## TASK DESCRIPTION
Please count how many lines in the entries below contain the string "Toggle" and reply with that number alone.

Rows from a dataset

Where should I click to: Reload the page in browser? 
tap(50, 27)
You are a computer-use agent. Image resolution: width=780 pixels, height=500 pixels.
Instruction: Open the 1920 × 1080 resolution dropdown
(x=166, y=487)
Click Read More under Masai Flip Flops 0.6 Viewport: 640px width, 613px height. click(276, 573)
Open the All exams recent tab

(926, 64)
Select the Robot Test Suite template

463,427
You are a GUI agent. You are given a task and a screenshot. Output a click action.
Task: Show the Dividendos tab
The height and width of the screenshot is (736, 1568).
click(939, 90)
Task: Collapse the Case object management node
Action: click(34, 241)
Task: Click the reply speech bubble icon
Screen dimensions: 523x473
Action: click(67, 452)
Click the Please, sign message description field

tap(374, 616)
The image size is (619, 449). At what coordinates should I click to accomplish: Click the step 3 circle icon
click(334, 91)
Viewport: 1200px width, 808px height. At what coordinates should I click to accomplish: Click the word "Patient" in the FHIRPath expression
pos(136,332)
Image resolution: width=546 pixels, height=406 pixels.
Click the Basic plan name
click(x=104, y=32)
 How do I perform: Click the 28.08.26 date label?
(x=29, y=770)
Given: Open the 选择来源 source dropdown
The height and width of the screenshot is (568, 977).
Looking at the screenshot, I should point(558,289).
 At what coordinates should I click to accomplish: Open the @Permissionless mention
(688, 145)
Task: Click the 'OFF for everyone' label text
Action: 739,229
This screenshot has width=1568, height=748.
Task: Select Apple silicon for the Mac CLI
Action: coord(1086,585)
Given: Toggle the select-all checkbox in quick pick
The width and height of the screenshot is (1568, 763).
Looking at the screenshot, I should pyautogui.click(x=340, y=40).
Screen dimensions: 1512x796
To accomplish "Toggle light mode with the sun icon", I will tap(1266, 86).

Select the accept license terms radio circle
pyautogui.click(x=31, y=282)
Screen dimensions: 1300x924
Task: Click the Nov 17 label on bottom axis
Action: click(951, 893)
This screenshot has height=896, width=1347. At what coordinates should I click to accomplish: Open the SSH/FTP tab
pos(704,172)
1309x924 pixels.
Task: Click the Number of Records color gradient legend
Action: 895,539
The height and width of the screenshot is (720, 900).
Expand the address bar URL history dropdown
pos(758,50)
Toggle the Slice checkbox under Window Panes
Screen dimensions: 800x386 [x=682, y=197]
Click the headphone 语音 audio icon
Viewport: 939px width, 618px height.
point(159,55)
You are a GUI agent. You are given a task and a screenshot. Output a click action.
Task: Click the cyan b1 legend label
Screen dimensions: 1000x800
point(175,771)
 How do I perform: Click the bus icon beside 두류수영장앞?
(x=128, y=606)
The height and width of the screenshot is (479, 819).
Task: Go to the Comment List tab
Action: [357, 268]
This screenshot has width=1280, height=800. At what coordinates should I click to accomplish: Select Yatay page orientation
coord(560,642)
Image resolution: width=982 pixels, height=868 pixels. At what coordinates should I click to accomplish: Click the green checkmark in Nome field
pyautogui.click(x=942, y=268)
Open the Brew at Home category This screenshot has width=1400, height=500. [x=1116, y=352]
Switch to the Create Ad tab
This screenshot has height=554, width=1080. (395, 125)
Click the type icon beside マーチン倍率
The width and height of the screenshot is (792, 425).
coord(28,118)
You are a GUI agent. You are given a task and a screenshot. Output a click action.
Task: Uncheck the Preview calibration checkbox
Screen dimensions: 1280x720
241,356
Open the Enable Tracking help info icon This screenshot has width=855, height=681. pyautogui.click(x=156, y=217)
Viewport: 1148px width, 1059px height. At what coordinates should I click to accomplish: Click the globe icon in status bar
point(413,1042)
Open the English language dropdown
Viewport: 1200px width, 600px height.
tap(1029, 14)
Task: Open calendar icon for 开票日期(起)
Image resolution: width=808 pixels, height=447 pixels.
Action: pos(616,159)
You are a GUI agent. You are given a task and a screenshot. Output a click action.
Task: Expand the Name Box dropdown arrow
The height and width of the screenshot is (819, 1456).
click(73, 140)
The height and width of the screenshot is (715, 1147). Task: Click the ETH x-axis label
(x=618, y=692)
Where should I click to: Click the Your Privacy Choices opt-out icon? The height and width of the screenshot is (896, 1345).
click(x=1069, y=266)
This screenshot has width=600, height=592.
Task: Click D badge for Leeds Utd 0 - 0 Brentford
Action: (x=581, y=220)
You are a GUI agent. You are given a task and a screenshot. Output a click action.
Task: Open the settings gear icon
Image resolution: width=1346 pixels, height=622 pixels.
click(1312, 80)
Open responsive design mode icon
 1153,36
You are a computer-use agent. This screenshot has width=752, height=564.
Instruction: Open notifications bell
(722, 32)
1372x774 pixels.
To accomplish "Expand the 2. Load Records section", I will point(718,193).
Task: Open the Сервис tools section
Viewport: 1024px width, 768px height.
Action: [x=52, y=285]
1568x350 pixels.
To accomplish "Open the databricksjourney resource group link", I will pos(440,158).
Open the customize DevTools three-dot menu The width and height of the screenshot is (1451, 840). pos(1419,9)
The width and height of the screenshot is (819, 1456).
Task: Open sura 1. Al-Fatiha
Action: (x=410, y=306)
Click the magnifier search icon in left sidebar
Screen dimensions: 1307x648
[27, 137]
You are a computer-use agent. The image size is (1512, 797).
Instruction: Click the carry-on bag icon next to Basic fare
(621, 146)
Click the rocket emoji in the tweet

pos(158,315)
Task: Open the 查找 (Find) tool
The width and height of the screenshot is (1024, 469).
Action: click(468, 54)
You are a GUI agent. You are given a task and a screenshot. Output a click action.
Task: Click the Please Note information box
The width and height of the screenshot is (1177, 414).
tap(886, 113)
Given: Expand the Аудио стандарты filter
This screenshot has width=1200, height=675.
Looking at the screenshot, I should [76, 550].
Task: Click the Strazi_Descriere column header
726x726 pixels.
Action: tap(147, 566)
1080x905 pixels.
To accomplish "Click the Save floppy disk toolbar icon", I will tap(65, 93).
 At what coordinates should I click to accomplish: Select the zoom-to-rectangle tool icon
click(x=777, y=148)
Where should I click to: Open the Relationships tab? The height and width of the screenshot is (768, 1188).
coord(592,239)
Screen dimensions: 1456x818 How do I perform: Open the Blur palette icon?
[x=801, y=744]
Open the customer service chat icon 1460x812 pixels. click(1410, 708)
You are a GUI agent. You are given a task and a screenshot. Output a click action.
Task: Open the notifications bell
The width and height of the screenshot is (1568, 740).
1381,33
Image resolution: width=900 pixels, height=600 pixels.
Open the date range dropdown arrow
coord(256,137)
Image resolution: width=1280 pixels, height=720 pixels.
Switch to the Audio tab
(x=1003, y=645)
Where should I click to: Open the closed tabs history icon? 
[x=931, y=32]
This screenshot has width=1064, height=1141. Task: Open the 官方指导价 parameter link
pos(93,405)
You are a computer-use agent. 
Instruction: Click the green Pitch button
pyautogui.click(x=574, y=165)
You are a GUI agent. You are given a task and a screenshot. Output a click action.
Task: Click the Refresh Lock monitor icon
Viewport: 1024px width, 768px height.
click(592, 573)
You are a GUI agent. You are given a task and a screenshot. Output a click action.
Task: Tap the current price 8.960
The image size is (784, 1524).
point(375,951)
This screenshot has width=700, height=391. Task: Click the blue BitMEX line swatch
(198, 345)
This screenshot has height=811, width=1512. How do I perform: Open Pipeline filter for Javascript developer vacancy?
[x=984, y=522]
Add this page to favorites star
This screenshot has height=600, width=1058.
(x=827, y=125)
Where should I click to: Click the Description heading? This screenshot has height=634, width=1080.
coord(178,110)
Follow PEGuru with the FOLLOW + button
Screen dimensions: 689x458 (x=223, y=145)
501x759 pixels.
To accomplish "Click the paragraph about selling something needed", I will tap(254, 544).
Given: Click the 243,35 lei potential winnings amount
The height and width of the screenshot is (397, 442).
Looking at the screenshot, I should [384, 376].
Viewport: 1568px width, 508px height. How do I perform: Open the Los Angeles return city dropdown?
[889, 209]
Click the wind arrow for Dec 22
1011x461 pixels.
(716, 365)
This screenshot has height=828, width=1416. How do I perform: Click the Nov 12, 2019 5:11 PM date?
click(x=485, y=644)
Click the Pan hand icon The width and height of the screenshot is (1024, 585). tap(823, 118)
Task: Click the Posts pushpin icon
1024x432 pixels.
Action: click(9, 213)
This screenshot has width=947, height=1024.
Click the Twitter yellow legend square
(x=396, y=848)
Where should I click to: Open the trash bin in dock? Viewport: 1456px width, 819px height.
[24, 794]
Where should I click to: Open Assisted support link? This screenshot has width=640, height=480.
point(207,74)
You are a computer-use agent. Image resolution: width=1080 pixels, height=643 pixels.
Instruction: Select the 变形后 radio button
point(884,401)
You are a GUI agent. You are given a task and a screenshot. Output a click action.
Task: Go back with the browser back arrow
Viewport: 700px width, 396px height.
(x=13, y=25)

## RESPONSE BELOW
3